A capacitor is really a capacitor in series with the resistances of its leads, the foil in the dielectric, and other small resistances. This means that the capacitor cannot truly discharge instantly, and also that it will heat up when repeatedly charged and discharged. This is an important parameter when designing power systems.

Leakage current:

The dielectric is not ideal, so you can add a resistance in parallel with your capacitor. This is important in backup systems, and the leakage current of an electrolytic can be much greater than the current required to maintain RAM on a microcontroller.

Dielectric Absorption - CDA:

This is usually of less interest than the other parameters, especially for electrolytics, for which leakage current overwhelms the effect. For large ceramics, you can imagine that there is an RC circuit in parallel with the capacitor. When the capacitor is charged for a long period of time, the imagined capacitor acquires a charge. If the capacitor is rapidly discharged for a brief period and subsequently returned to an open circuit, the parasitic capacitor begins to recharge the main capacitor.

Equivalent Series Inductance - ESL:

By now, you shouldn't be too surprised that, if everything has capacitance as well as nonzero and non-infinite resistance, everything also has parasitic inductance. Whether these are significant is a function of frequency, which leads us to the topic of impedance.

We represent impedance by the letter Z. Impedance can be thought of like resistance, just in the frequency domain. In the same way that a resistance resists the flow of DC current, so does an impedance impede the flow of AC current. Just as resistance is V/R, if we integrate into the time domain, impedance is V(t)/ I(t).

You'll either have to do some calculus, or buy the following assertions about the impedance of a component with an applied sinusoidal voltage with a frequency of w:

\$ \begin{align} Z_{resistor} &= R\\ Z_{capacitor} &= \frac{1}{j \omega C} = \frac{1}{sC}\\ Z_{inductor} &= j\omega L = sL \end{align} \$

Yes, \$j\$ is the same as \$i\$ (the imaginary number, \$\sqrt{-1}\$), but in electronics, \$i\$ usually represents current, so we use \$j\$. Also, \$\omega\$ is traditionally the Greek letter omega (which looks like w.) The letter 's' refers to a complex frequency (not sinusoidal).

Yuck, right?

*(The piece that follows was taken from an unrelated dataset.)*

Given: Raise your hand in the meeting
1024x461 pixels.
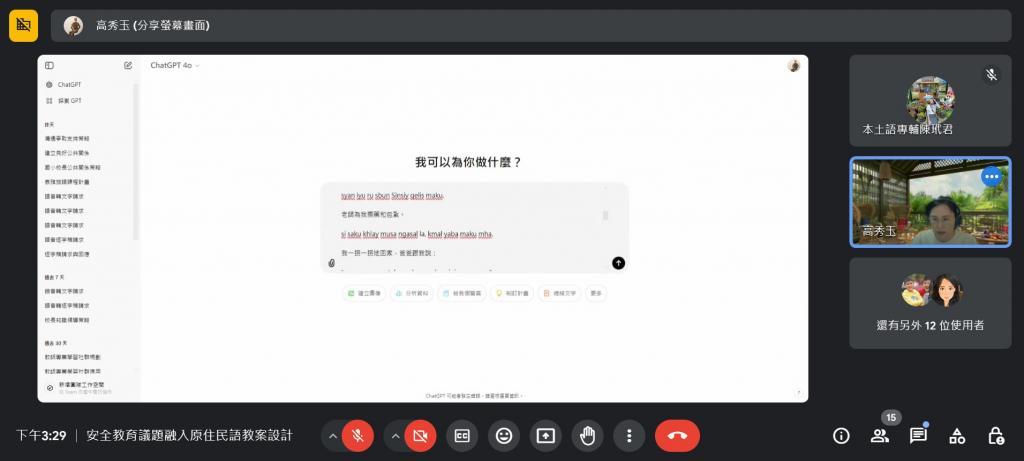Looking at the screenshot, I should point(588,436).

But you get the idea - A resistor doesn't change its impedance when you apply an AC signal. A capacitor has reduced impedance with higher frequency, and it's nearly infinite at DC, which we expect. An inductor has increased impedance with higher frequency - think of an RF choke that's designed to remove spikes.

We can calculate the impedance of two components in series by adding the impedances. If we have a capacitor in series with an inductor, we have:

\$ \begin{align} Z &= Z_C + Z_L\\ &= \frac{1}{j\omega C + j\omega L} \end{align} \$

What happens when we increase the frequency? A long time ago, our component was an electrolytic capacitor, so we'll assume that \$C\$ is very much greater than \$L\$. At first glance, we'd imagine that the ratios wouldn't change. But, some trivial (Note: This is a relative term) complex algebra shows a different outcome:

\$ \begin{align*} Z &= \frac{1}{j \omega C} + j \omega L\\ &= \frac{1}{j \omega C} + \frac{j \omega L \times j \omega C}{j \omega C}\\ &= \frac{1 + j \omega L \times j \omega C)}{j \omega C}\\ &= \frac{1 - \omega^2 LC}{j \omega C}\\ &= \frac{-j \times (1 - \omega^2 LC)}{j \omega C}\\ &= \frac{(\omega^2 LC - 1) * j)}{\omega C} \end{align*} \$

Well, that was fun, right? This is the kind of thing you do once, remember the answer, and then don't worry about it. What do we know from the last equation? Consider first the case where \$\omega\$ is small, \$L\$ is small, and \$C\$ is large. We have, approximately,

\$ \begin{align*} \frac{(small * small * large - 1) \times j}{small * large} \end{align*} \$

which is a negative number (assuming \$small * small * large < 1\$, which it is for practical components). This is familiar as \$Z_C = \frac{-j}{\omega C}\$ - It's a capacitor!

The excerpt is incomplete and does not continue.